• **Task instructions**:
**A)** Answer these questions about the article on Bruce Millard, one line per answer, labeled to match:
(i) Where are Millard and his colleagues performing tonight?
(ii) What instrument did his girlfriend give him for his birthday?
(iii) Who was looking for musicians to join a backing band?
**B)** Which people are named in the article about Bruce Millard? List every one.
**C)** Write the next few paragraphs of the article about Bruce Millard.

• **Text provided**:
━━━━━━
Once Bruce Millard got off the beaten path of traditional popular music, he never quite made his way back onto it.

It's not that he's lost -- he's just content to explore the landscape on his own, or rather with a little help from his friends and bandmates in Hokum's Heroes. What he's found is a rich musical tapestry with roots in a number of American art forms, and tonight at the Great Smoky Mountains Heritage Center in Townsend, he and his colleagues will showcase a few of them.

"It was several years ago, and I was playing electric guitar in some fairly middle-of-the-road rock and rhythm-and-blues bands up in Boston that I was really happy to be in," Millard told The Daily Times this week. "My girlfriend bought me a mandolin for my birthday because I'd had one that had been stolen years ago, and my friend Michael Tarbox (who would go on to front the Tarbox Ramblers) asked me to play mandolin in his band.

"At the time, he had a band that was really balancing the fine line between old string band music and the Delta blues; he had a fiddle player as a counterpoint to his cranked-out, Hounddog Taylor-style guitar. We had a lot of fun and played a lot around Boston, and that familiarized me with that older music. I had been aware of it, but I wasn't listening to it as a daily diet."

Fate, it seemed, was determined to keep Millard on the roots music road -- a chance encounter with Jim Kweskin led to a joint venture, and from that group, Millard and a few other of Kweskin's backing musicians fell in with African-American stringband legend Howard "Louie Bluie" Armstrong.

"He and his wife, Barbara, were looking for some musicians to join their backing band, so some of us went over and auditioned," Millard said. "After I took that detour, I never made it back to the main road, and I've been playing that style of music ever since."

"That style" is a cross-pollination of modern sensibilities and roots-music traditions highlighted by a few rock 'n' roll flourishes. Millard and his bandmates learned a great deal from their time with Armstrong, but in Hokum's Heroes, they remain committed to establishing a separate identity -- one that pays homage to the past while acknowledging the present as well.
━━━━━━
• **Dataset extract**:
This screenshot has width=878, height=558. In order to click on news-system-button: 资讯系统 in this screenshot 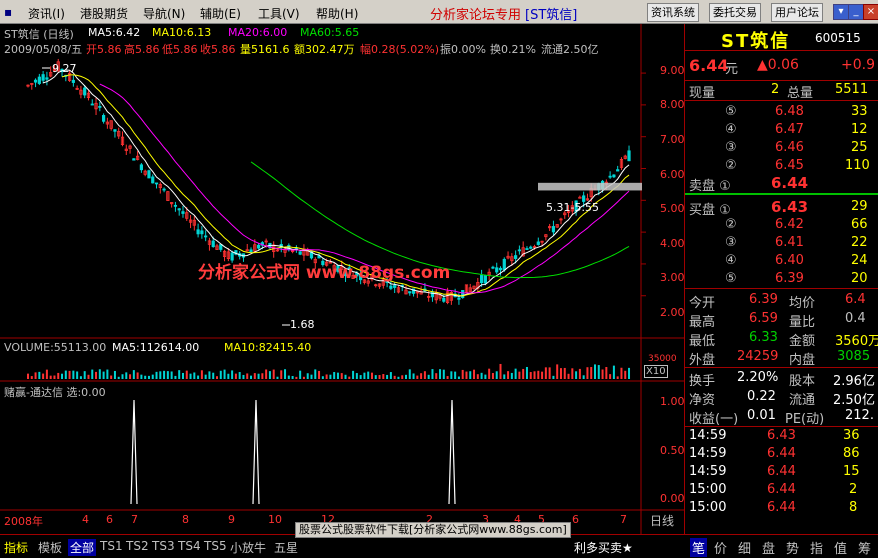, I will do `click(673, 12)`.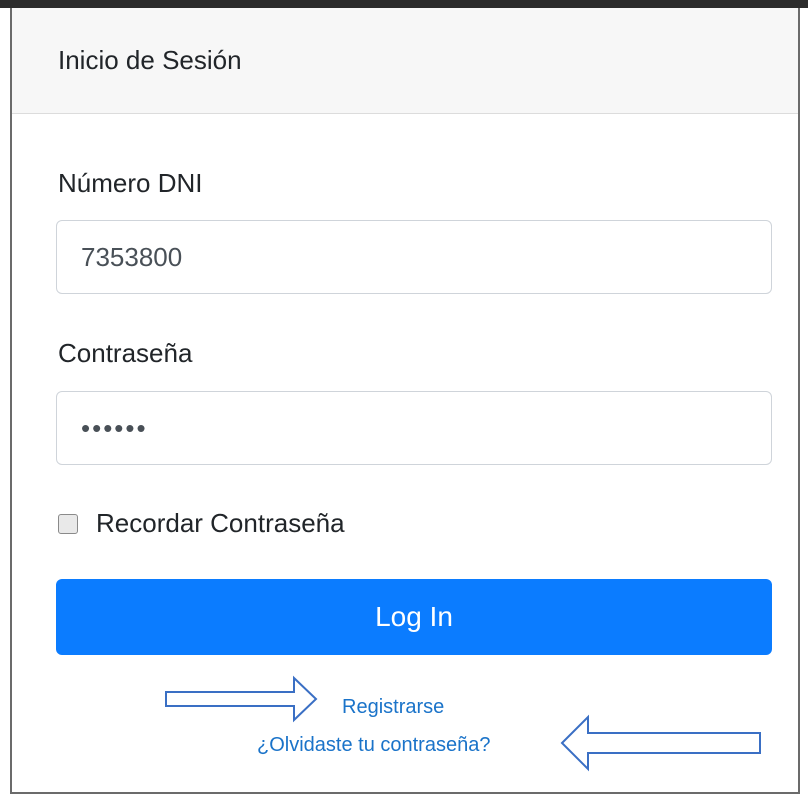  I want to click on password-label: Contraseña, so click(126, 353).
━━━━━━
• **Results by task**:
**A)**
(i) At the Great Smoky Mountains Heritage Center in Townsend.
(ii) A mandolin.
(iii) Howard "Louie Bluie" Armstrong and his wife, Barbara.

**B)**
- Bruce Millard
- Michael Tarbox
- Hounddog Taylor
- Jim Kweskin
- Howard "Louie Bluie" Armstrong
- Barbara

**C)**
"The players we have in this band are not all coming from the same tradition as Howard, and it's counterproductive to try to squeeze everyone into that," he said. "By letting everyone be themselves, we're getting a really broad section of music that encompasses rock and a lot more. We play the songs he played, and we try to keep the same spirit, but we don't suppress the fact that we grew up listening to the Beatles and things like that.

"As a kid, when I heard the Rolling Stones, that led me back to listening to Robert Johnson, through Howlin' Wolf. It's more easily digestible if you go one step back at a time than springing a 1928 recording on someone right off the bat."

Tonight's show is a stop on the band's way to Caryville, where Hokum's Heroes will perform as part of the Louie Bluie Festival -- a tribute to Armstrong and the influence of his music. Hokum's Heroes first came down from Boston in 2005 to perform in Campbell County, at what was then known as the LaFollette Rendezvous. After taking a year off to work out the kinks, the festival was back on in 2007, and Hokum's Heroes have been a part of it ever since.

"I hope we're helping turn people onto Howard's music, even though we're coming from a very different place in time and a very different style," Millard said. "I just know that when people hear Howard's music, it may take them one or two rounds or even seven, but once you're hooked, you're really hooked. A festival like this is a nice alternative for something like Bonnaroo. And what we do is such a close cousin of East Tennessee and bluegrass music.

"We try to emphasize the blues and ragtime elements, but those are both a sort of tributary to a lot of music in that area. It's just that what we do is just great music with a little jump and a little swing to it."